WKU administration proposes tuition increase

Nicole Ziege

The administration at WKU will propose an increase in tuition over the next fiscal year to the WKU Board of Regents tomorrow, May 11, during its meeting.

The administration is proposing a 3 percent tuition increase in undergraduate tuition, in addition to mandatory student fees, from the 2018 fiscal year to the 2019 fiscal year, according to the WKU Board of Regents proposed finance and budget plan.

Under this proposal, tuition for undergraduate military and non-military residents next year would increase from $5,101 to $5,256. They would increase for undergraduate non-residents from $12,756 to $13,140. They would increase for undergraduate international students from $13,080 to $13,464, and increase for undergraduate incentives from $6,744 to $6,876.

The proposed increase would also affect certain graduate students. Tuition for military and non-military resident graduate students next year would increase from $589 to $607, and tuition for non-resident domestic graduate students would increase from $873 to $899. The tuition for non-resident international students would decrease from $998 to $962 under this proposal. All graduate student tuition rates are per credit hour.

Under the administration’s proposed budget plan for next year, there would be an increase in tuition, in addition to mandatory student fees, for undergraduate and graduate students in WKU On Demand. The amount for undergraduate students would increase from $425 to $438, and the amount for graduate students would increase from $589 to $607.
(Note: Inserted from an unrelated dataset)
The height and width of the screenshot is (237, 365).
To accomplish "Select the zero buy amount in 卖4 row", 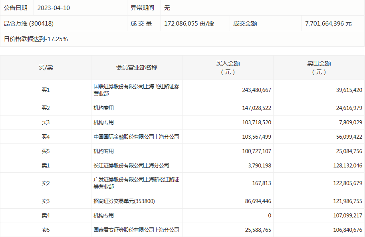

The administration is proposing an increase for Distance Learning undergraduate students next year, which would be from $510 in 2018 to $525 in 2019; an increase in tuition and mandatory student fees for non-resident physical therapy doctorate students from $883 to $909 for next year; and an increase in tuition only for dual credit students from $53 to $54 next year.
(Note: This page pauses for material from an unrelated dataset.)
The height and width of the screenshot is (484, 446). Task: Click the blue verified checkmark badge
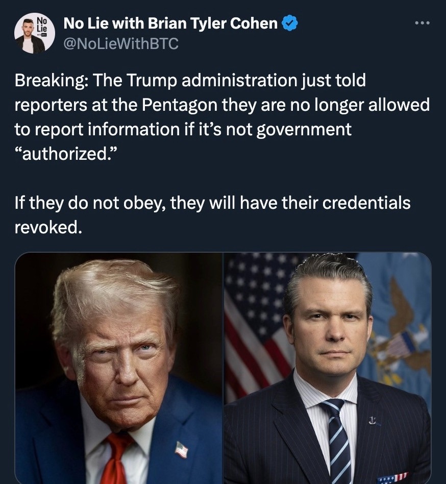(x=290, y=23)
Under this proposal, non-resident international students seeking a leadership doctorate would see a decrease in tuition, as well as student fees, next year from $998 to $962.

Those who will not be affected by this proposal include military and non-military resident and non-resident domestic leadership doctorate students, resident and non-resident nurse practitioner doctorate students, those seeking a professional MBA and graduate Distance Learning students. 

This is an ongoing story and will be updated as more information becomes available.

An incorrect version of this story was originally posted. It has since been updated. The Herald regrets this error.